> [Work instruction]
The answer must be an exact copy of the lines from the one with "Screen dimensions: 500x687" to the last line of the entries below, both included, and must contain no pictures.

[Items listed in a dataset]
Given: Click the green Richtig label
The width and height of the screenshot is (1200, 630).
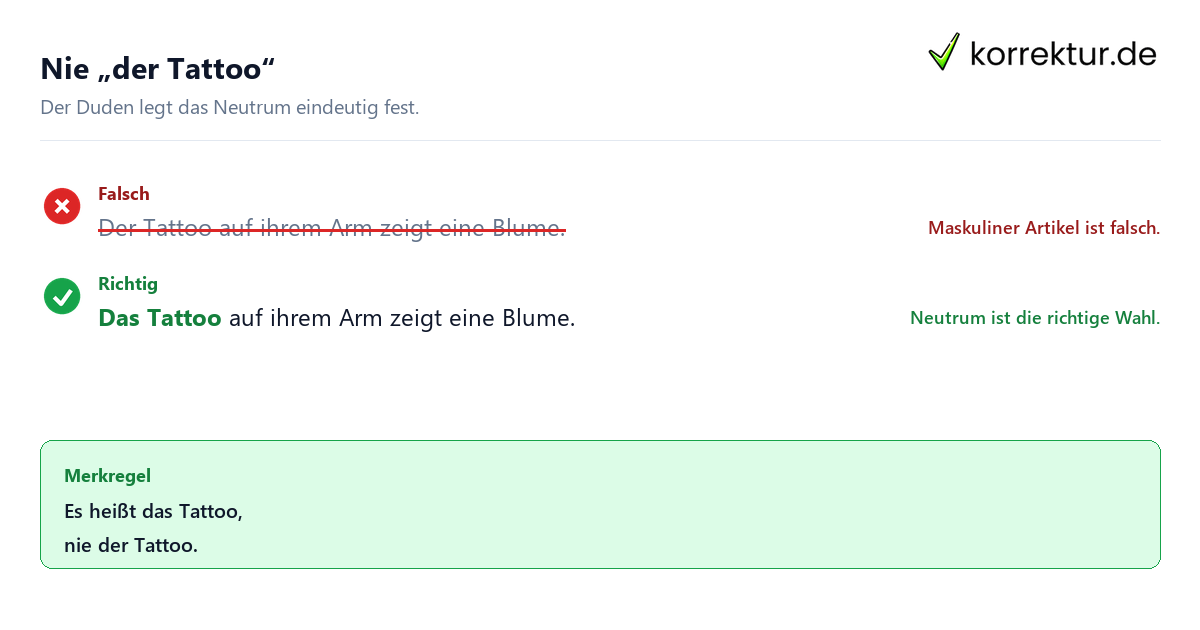Looking at the screenshot, I should click(x=128, y=284).
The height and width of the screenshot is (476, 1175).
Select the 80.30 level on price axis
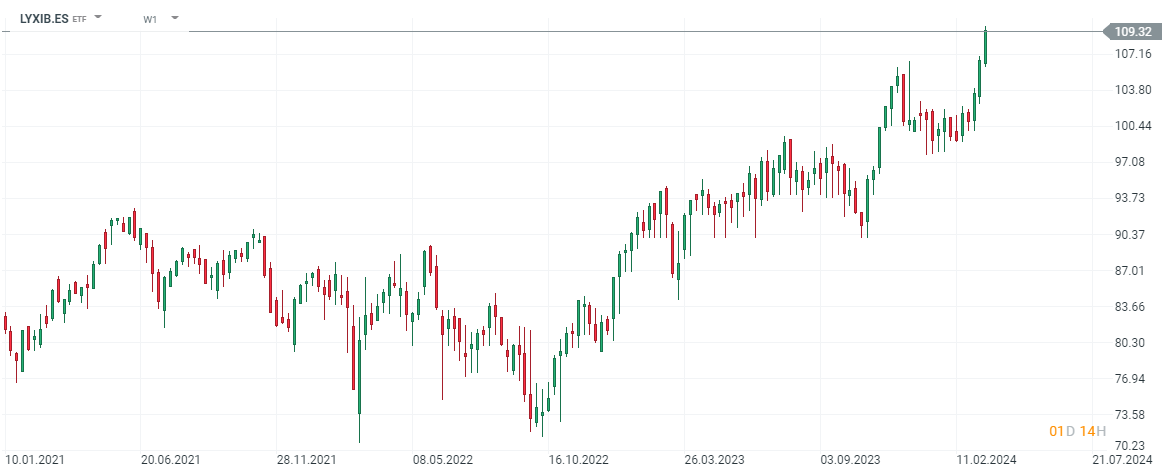pos(1134,343)
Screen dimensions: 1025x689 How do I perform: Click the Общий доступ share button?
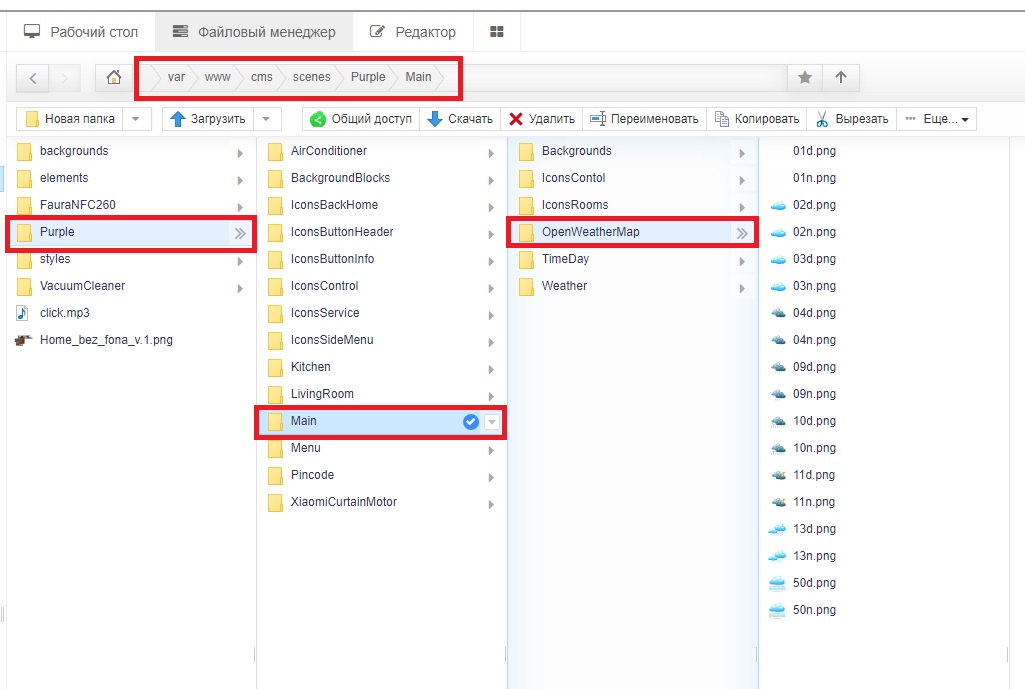pyautogui.click(x=361, y=119)
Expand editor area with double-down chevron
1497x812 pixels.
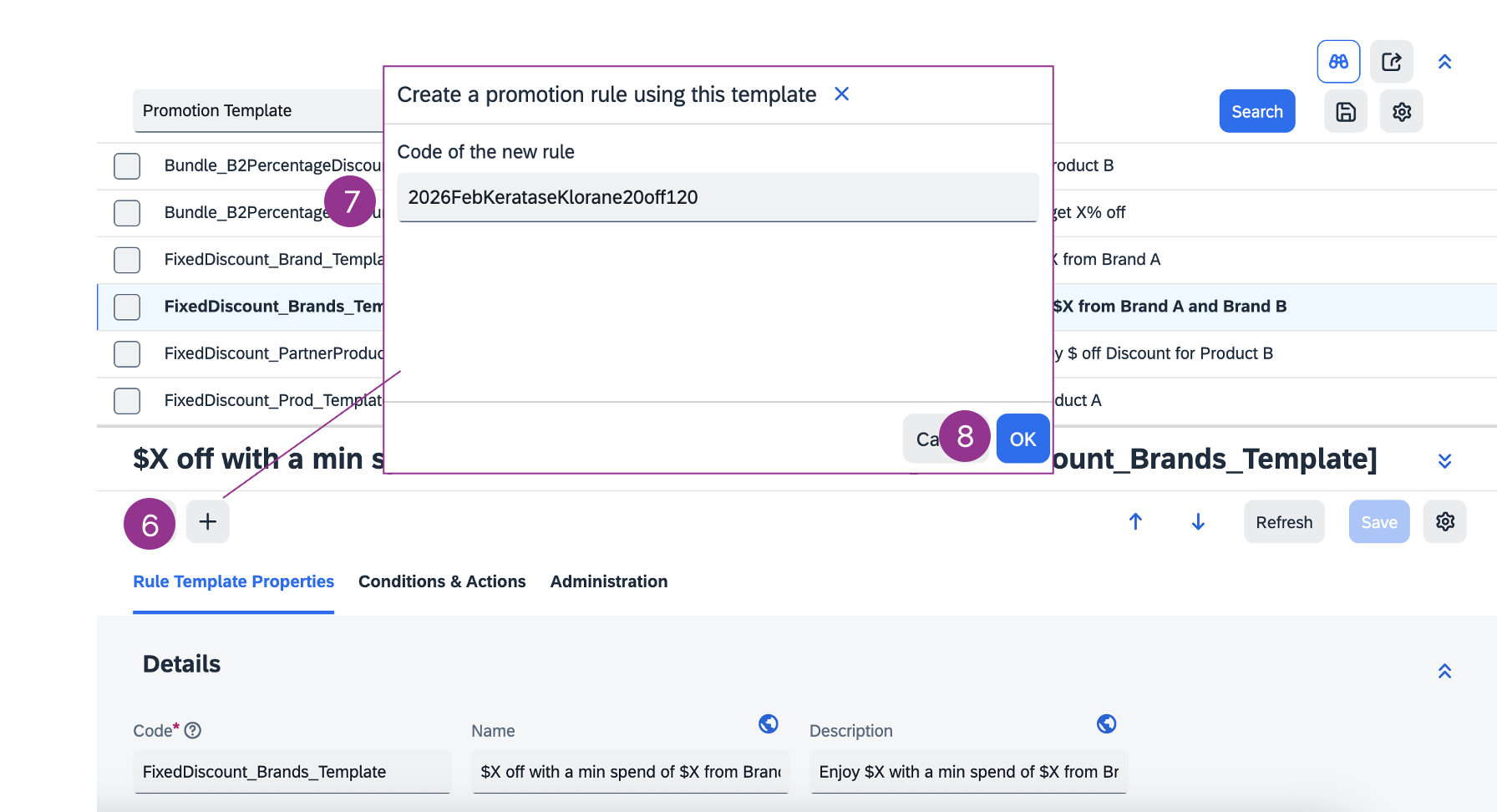(1444, 460)
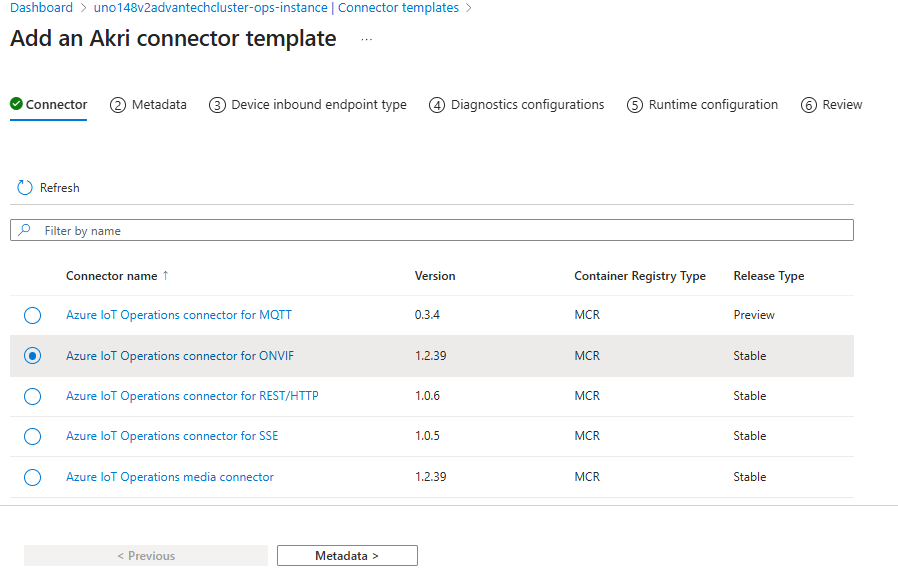Click the Dashboard breadcrumb link
The height and width of the screenshot is (572, 898).
(x=41, y=8)
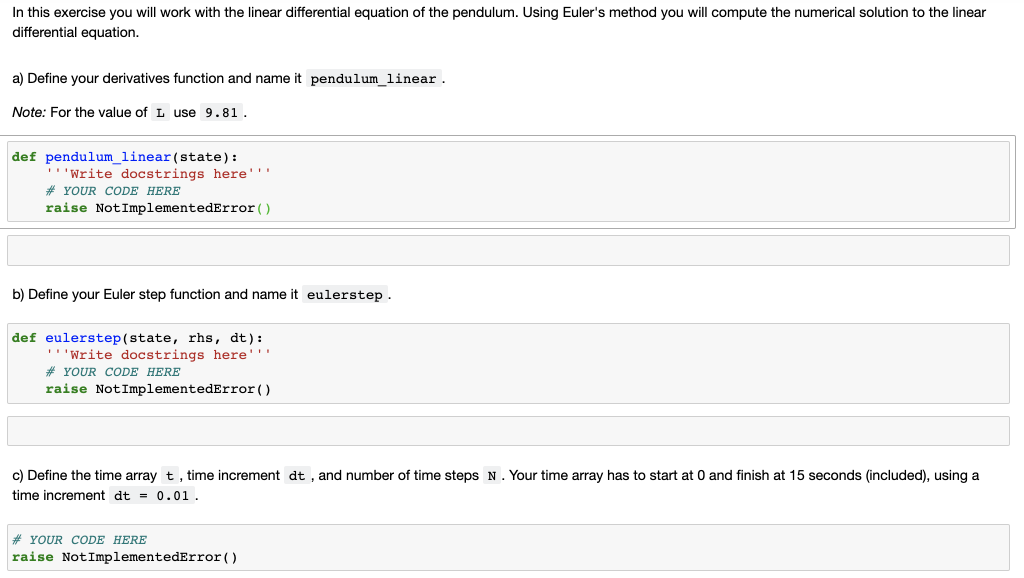Click the inline code label 'pendulum_linear' in part a
This screenshot has width=1024, height=578.
tap(373, 79)
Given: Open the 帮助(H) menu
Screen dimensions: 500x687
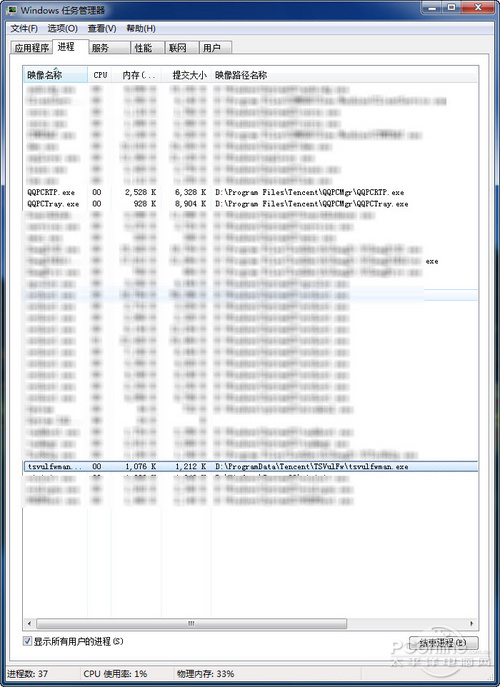Looking at the screenshot, I should 141,28.
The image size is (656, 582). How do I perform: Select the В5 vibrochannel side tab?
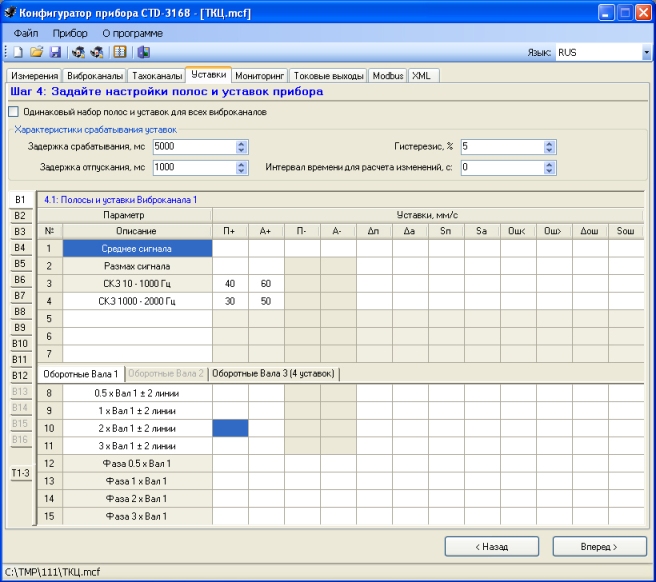(x=19, y=264)
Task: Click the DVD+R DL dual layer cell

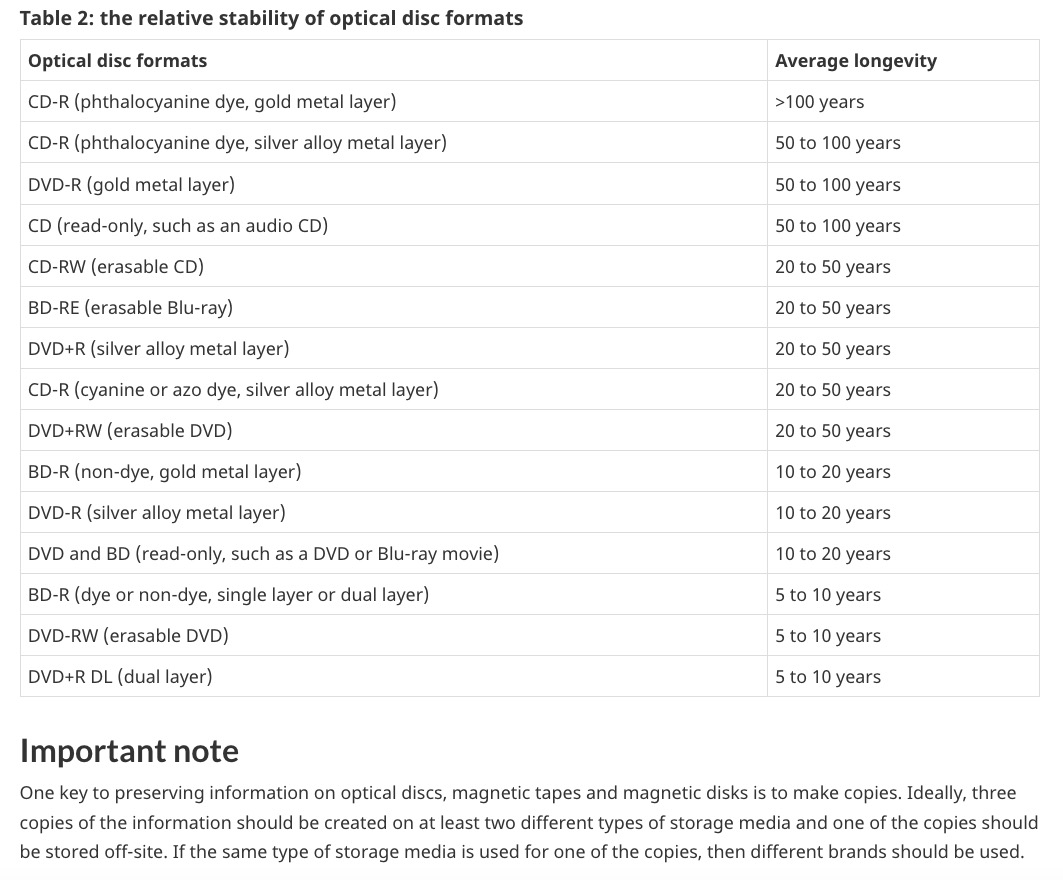Action: pos(394,677)
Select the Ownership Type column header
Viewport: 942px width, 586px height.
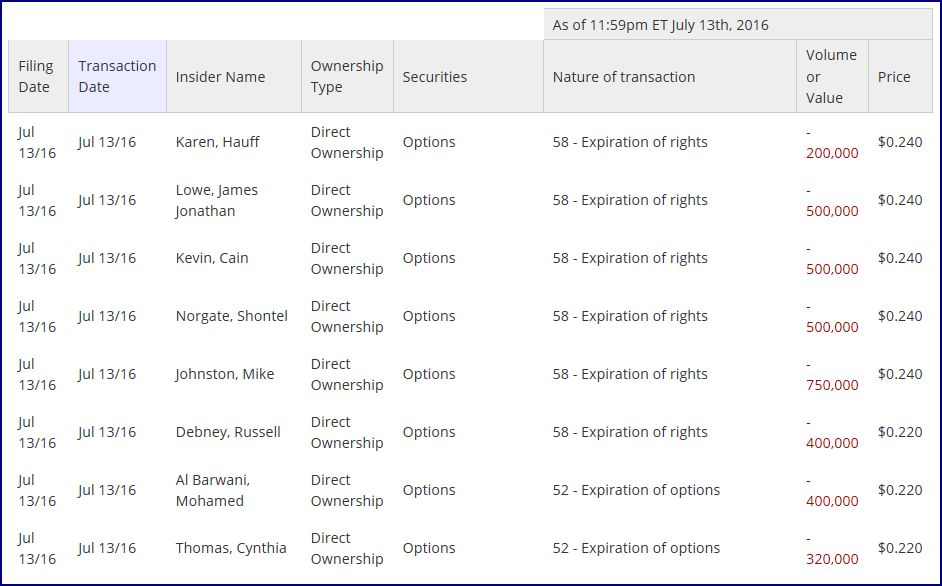tap(346, 77)
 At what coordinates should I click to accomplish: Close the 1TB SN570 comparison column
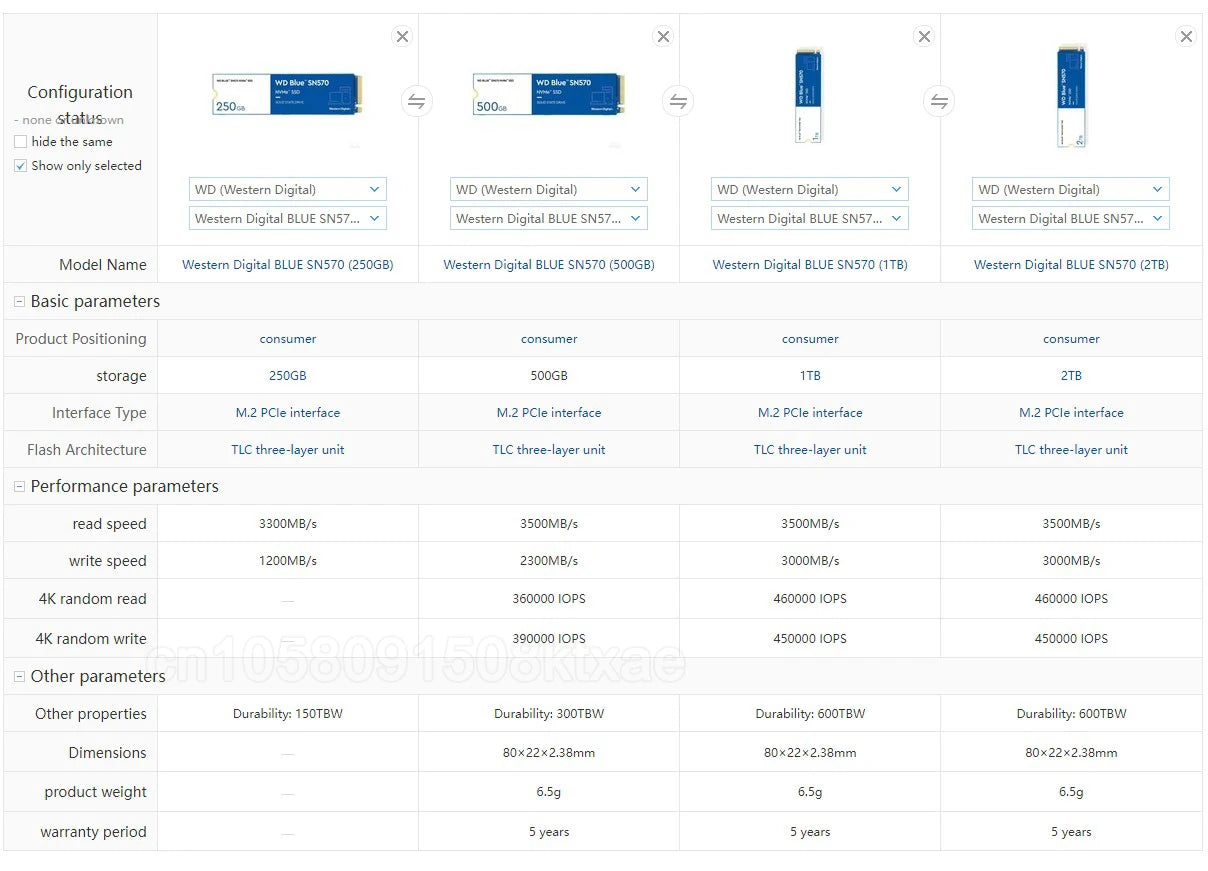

> [Solution for this task]
Screen dimensions: 500x687
Looking at the screenshot, I should 141,28.
The image size is (656, 582). How do I perform: Select the В5 vibrochannel side tab?
(x=19, y=264)
Task: Click the DVD+R DL dual layer cell

Action: pos(394,677)
Select the Ownership Type column header
Viewport: 942px width, 586px height.
tap(346, 77)
 At what coordinates should I click to accomplish: Close the 1TB SN570 comparison column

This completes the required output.